If the results of his team's genetic study are correct, Hedges says the scientific question must change from "How did all these species evolve so suddenly early in the Cambrian period?" to "Why don't we see any fossils of these species long before the Cambrian period?" Among the suggested answers are that changes in the Earth's atmosphere led to the development of hard external skeletons in animals that had only soft external skeletons before the Cambrian period. "Hard body parts like external skeletons are most likely to become fossils," Hedges explains. Species not likely to fossilize, like earthworms, typically live and die without leaving a trace of their existence--except in the genes of their descendants.
Another hypothesis is that many species of animals with skeletons were living on Earth before the Cambrian period, but they were so small that their fossils have not yet been found. "The further back in time you want to look in the fossil record, the fewer places there are on Earth to look," Hedges explains. Fossils have to be safely encased in sedimentary rock, which, over time, melts or becomes deformed by the movement of the Earth's crust. Sedimentary rocks over 3 billion years old are very rare. "If we can find very-old and very-fine-grained phosphate sediments, which can preserve even soft bodies, we might have the potential of finding fossils of these early animals, even if they were only microscopic in size," Hedges says. "We seem to be missing the fossils of a lot of species."

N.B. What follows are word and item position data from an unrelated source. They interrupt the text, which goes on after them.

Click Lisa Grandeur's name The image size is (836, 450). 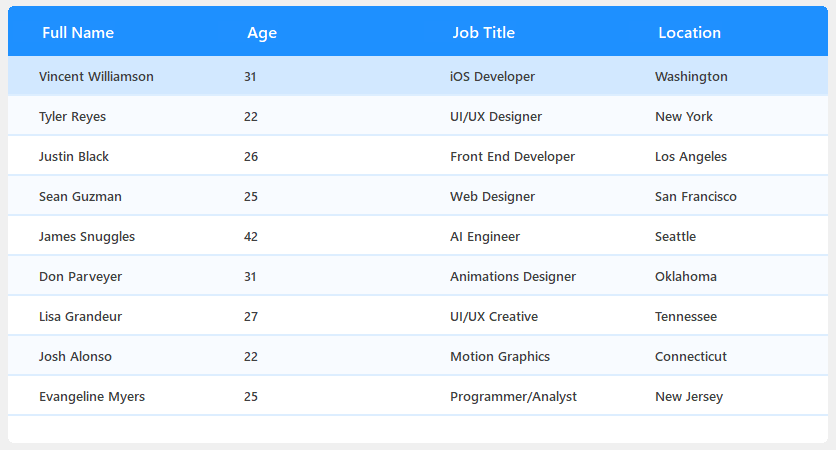[x=80, y=316]
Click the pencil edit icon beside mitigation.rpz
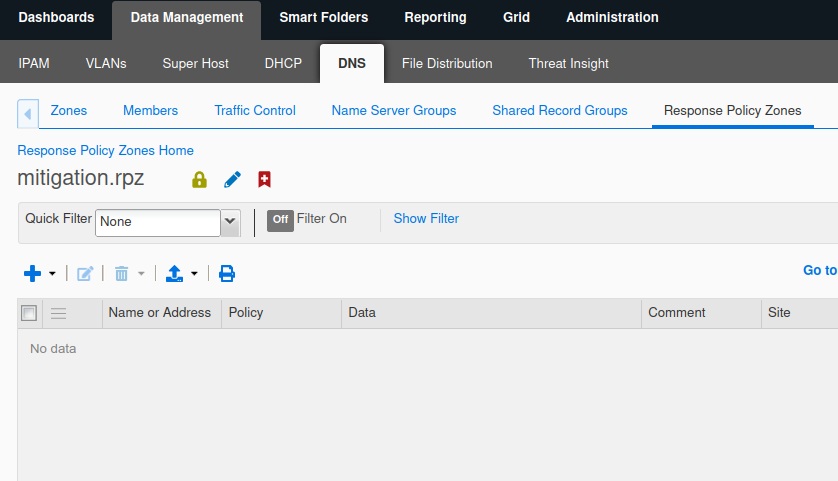 tap(232, 180)
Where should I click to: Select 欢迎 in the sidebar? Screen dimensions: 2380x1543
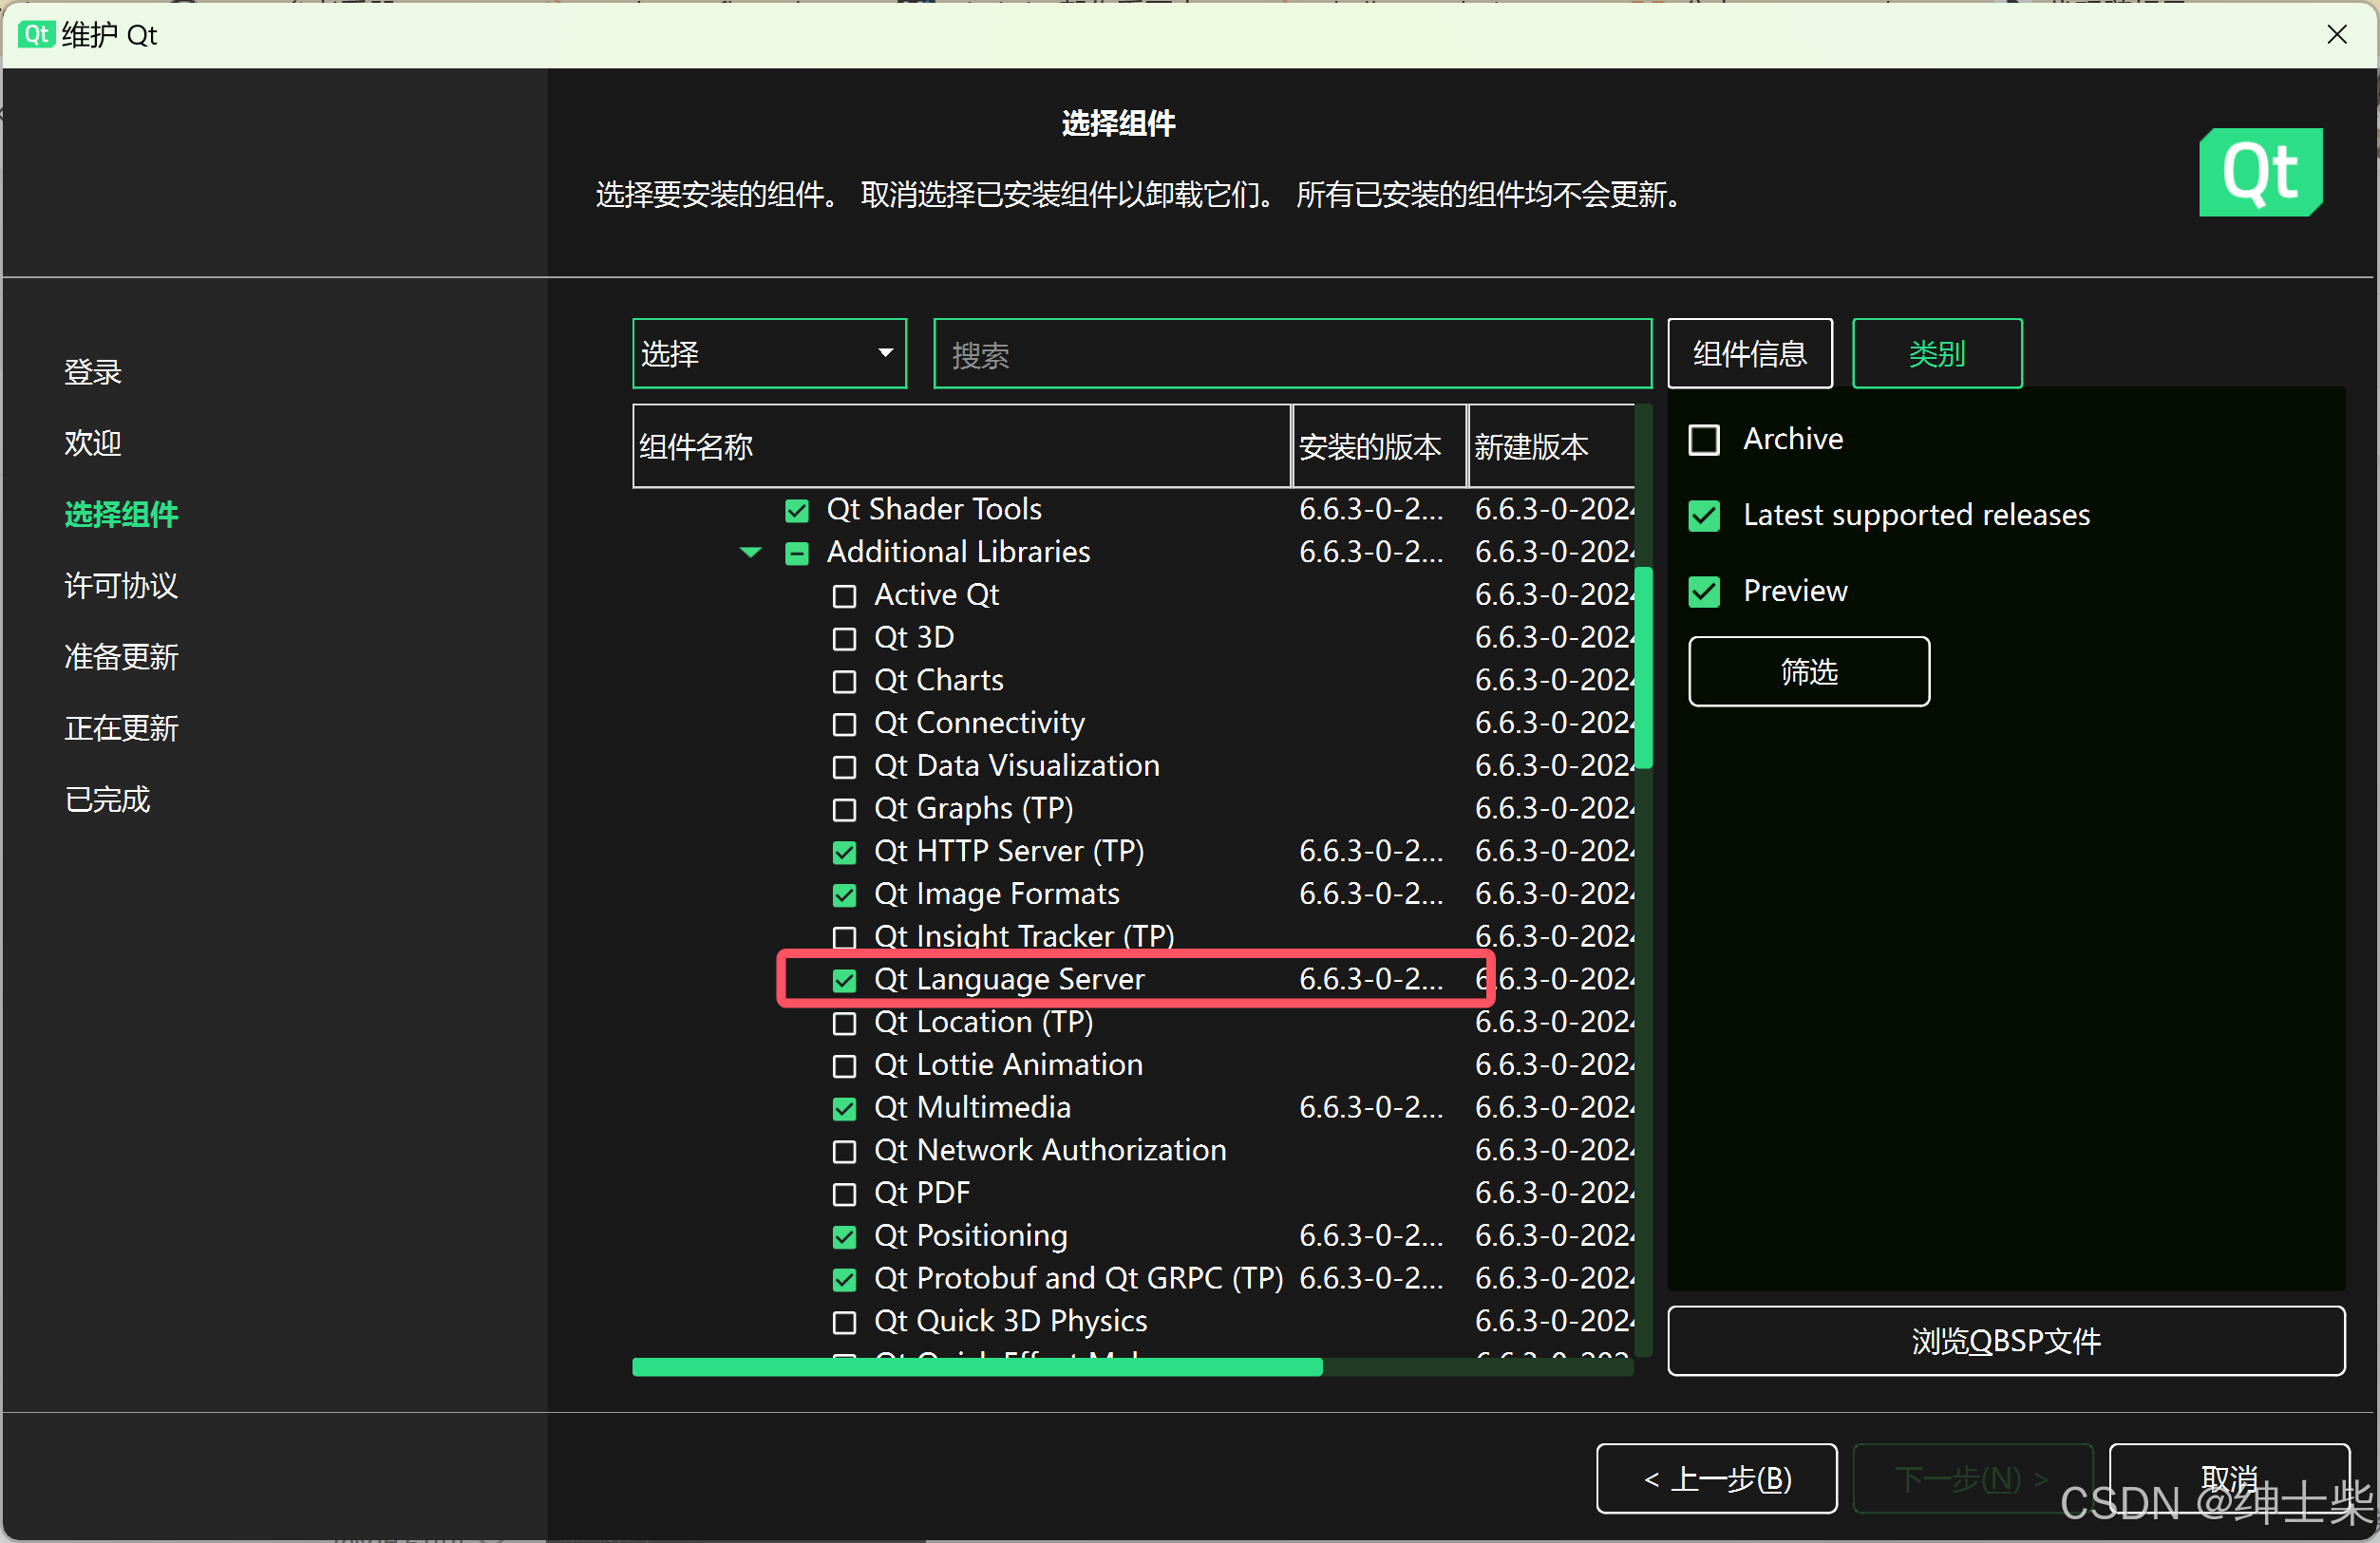[x=92, y=442]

Hedges says his research might be useful for finding life on other planets. "If we can learn when different stages of life evolved on Earth, we can compare those dates to events in the chemical evolution of Earth's atmosphere and ocean, such as when oxygen and other important gases increased," Hedges explains. Research with this goal is an important focus in Penn State's Astrobiology Research Center. "Our goal is to see if the early history of life on Earth can give us clues for how to predict life on other planets and in other solar systems," Hedges says. "We hope to be able to predict the kinds of lifeforms that are likely to exist on other planets, based on those that existed during Earth's history, just by measuring the chemical content of the planet's atmosphere."
This research was supported by grants from the National Science Foundation and the National Aeronautics and Space Administration.